Applicants who hold bachelor’s degrees in these subjects would have to prove they have technical and scientific expertise in one of the 32 “Category A” subjects.
But the letter argued that many people qualified to prosecute design patents are excluded from the patent bar, with the overwhelming majority of those excluded being women.
“In its current form, the eligibility requirements allow those with a background in science and engineering to prosecute design patents but those with a background in design-related fields cannot,” wrote Curtis and Buccafusco.
This status quo was “not justifiable”, said the letter, and “unnecessarily restricts the number of women admitted to the patent bar”.

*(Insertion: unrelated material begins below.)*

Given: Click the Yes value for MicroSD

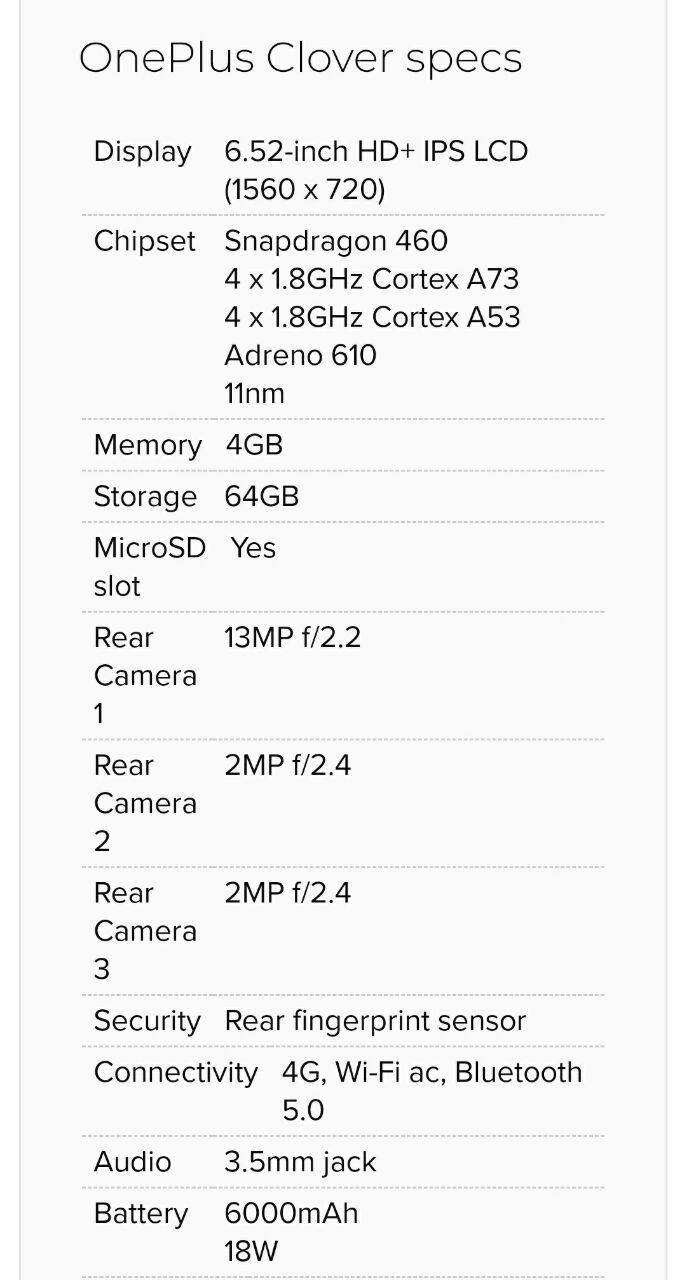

Expanding the eligibility requirements to include design-related degrees would help ensure that patent prosecutors have “the legal, scientific, and technical qualifications necessary for him or her to render applicants valuable service”, while at the same time “adding some long overdue diversity to a bar that is currently about 70% men”, the letter stated.
Women inventors
Curtis and Buccafusco further argued that such a move would also increase the number of women patentees because women inventors are partial to hiring a female patent attorney, particularly when their invention relates to a product for women.
They pointed to the example of Spanx creator Sara Blakely, who sought a female patent attorney during the process of securing rights to her invention as she believed that a woman would best understand her product. However, she reported that following her search she could not find a single female patent attorney in the entire state of Georgia.
The letter said that by limiting access to the patent bar to people who have studied science and engineering, the office’s rules disparately impact women’s access to the profession.
Curtis and Buccafusco pointed out that it was well known that science and engineering fields are skewed towards men in colleges and universities highlighting that in 2013, women earned only 37% of undergraduate STEM degrees in the US. By contrast, women today comprise the vast majority of students at leading industrial and fashion design schools such as the Parsons School of Design (78%), Rhode Island School of Design (69%), and Fashion Institute of Technology (85%).
A distorted pipeline of talent
Curtis and Buccafusco argued that the “exclusion of designers from the patent bar is unnecessary and inhibits diversity in the patent bar”.
“Accordingly, the patent bar is drawing attorneys from a highly distorted pipeline of talent. If the office allowed in either design majors or people with any undergraduate major to prosecute design patents, the number of women in the patent bar would be sure to rise,” said the pair.
They added that it made sense for the USPTO to prioritise design knowledge as design patents seem to be increasingly valuable to firms’ IP portfolios.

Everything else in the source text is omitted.